# Multiple one-sample t Test

I have a sample that can be divided into three groups. I now want to compare if any of the three groups differs from a given mean.

I have thought about conducting multiple one-sample t Tests but I do not know if I need to correct for alpha? I am really not sure. On the one hand, it is not a pairwise comparison, but on the other, it is still multiple testing.

What would you say? Is there maybe a more elegant way to it than to conduct multiple one-sample t Tests?

Kind regards, Helena

• You would probably correct for alpha. It's the number of hypothesis tests that triggers an alpha or p-value correction, as long as you consider them a family of tests. Dec 17, 2019 at 4:30
• It's an interesting question. I'm wondering if you could do something like represent the groups as dummy variables, subtract the given mean from all groups, and fit a general linear model where you force the intercept to be zero. I think then the tests for individual coefficients would indicate a group mean different from the given mean. The test from the anova may be the omnibus test. I'd have to play with it... But I'm not sure it's any more elegant than multiple t-tests. Dec 17, 2019 at 4:30

It may make sense to use an adjustment for alpha or for p values if multiple one-sample t tests are used. This adjustment is employed dependent on the number of hypotheses being tested that are considered in a family.

I think the following makes sense as way to combine several one-sample t tests into one model. In this scenario we have three groups, and want to compare them to a given mean of 3.

Essentially, the given mean is subtracted from the data for each group, and then a general linear model is fit, with no intercept, and the groups dummy coded as independent variables.

A = c(1,2,3,3,3,3,4,5)
B = c(3,4,4,4,5,5,5,5)
C = c(1,1,1,2,2,2,2,3)


One-sample t tests

t.test(A, mu=3)
### t = 0, df = 7, p-value = 1

t.test(B, mu=3)
### t = 5.2271, df = 7, p-value = 0.001216

t.test(C, mu=3)
### t = -5, df = 7, p-value = 0.001565


Combine the data into a single data set.

Y     = c(A, B, C)
Group = c(rep("A", length(A)), rep("B", length(B)), rep("C", length(C)))

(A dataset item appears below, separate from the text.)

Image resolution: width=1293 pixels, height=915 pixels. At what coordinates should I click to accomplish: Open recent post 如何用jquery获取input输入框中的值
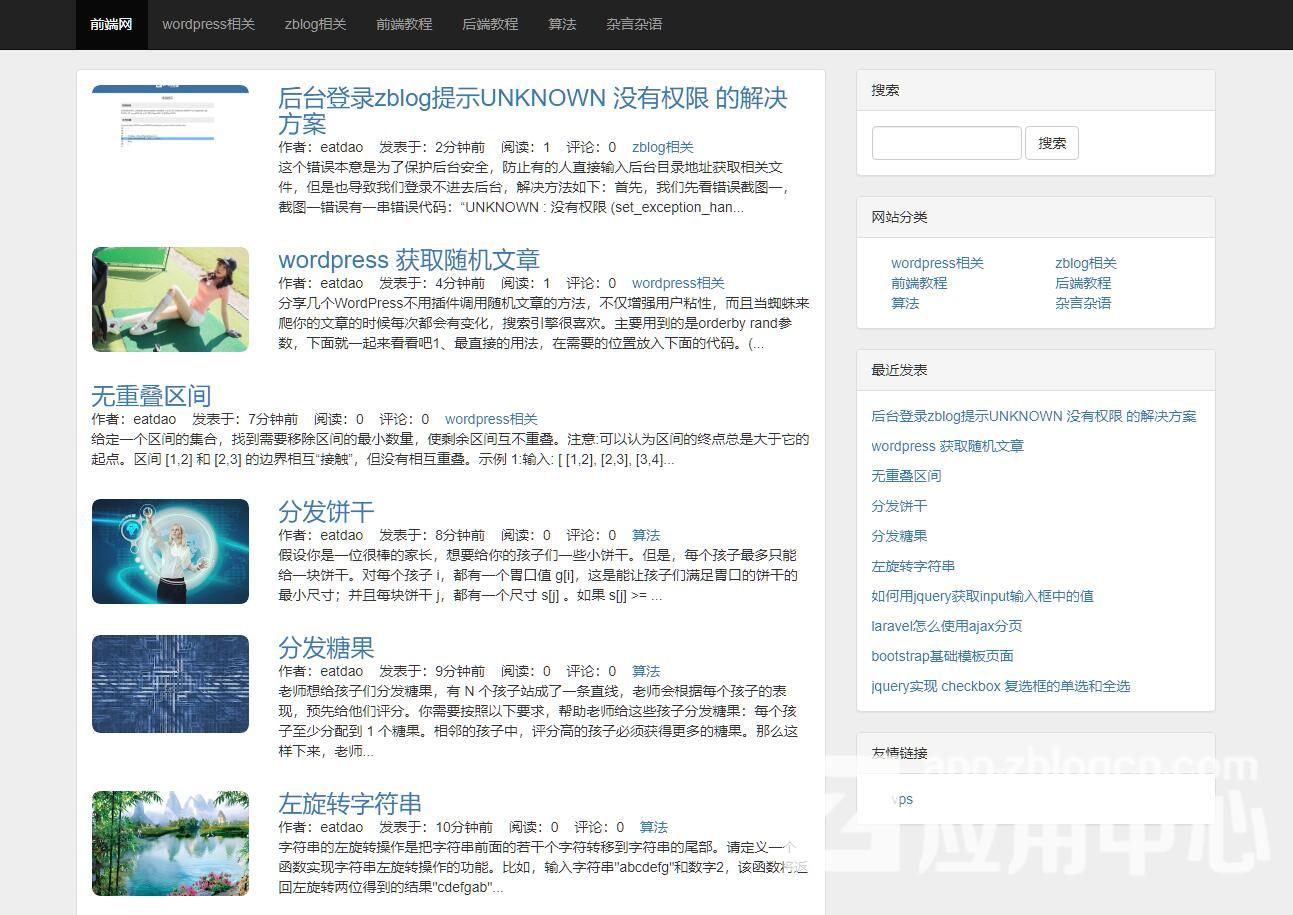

Mean0 is the given mean. The syntax of the model is a little funky. Y - Mean0 could be done separately, but I'll do it within the model. 0 indicates that no intercept should be fit.

Mean0 = 3

model = lm(I(Y - Mean0) ~ 0 + Group)


I wonder if the anova results can be considered an omnibus test: testing if the mean of at least one group is different than the given mean.

anova(model)

###           Df Sum Sq Mean Sq F value    Pr(>F)
### Group      3 27.625  9.2083   11.13 0.0001393 ***
### Residuals 21 17.375  0.8274


summary gives tests for each group. Here, the results are somewhat different than conducting individual t tests. Also note that mean(B) = Estimate(GroupB) + Mean0.

summary(model)

### Coefficients:
###         Estimate Std. Error t value Pr(>|t|)
### GroupA  2.355e-16  3.216e-01   0.000 1.000000
### GroupB  1.375e+00  3.216e-01   4.276 0.000336 ***
### GroupC -1.250e+00  3.216e-01  -3.887 0.000851 ***

• You can also get the same result by using offset. This is a little more readable, I think: model2 = lm(Y ~ 0 + Group, offset = rep(3, length(Y))) Dec 17, 2019 at 14:52

The natural extension of the t-test to more than two groups is called ANOVA, and is well-studied with many off-the-shelf implementations.

Note that ANOVA is a fairly weak tool when used against the standard null of "all the groups are equal." Significance does not tell you very much.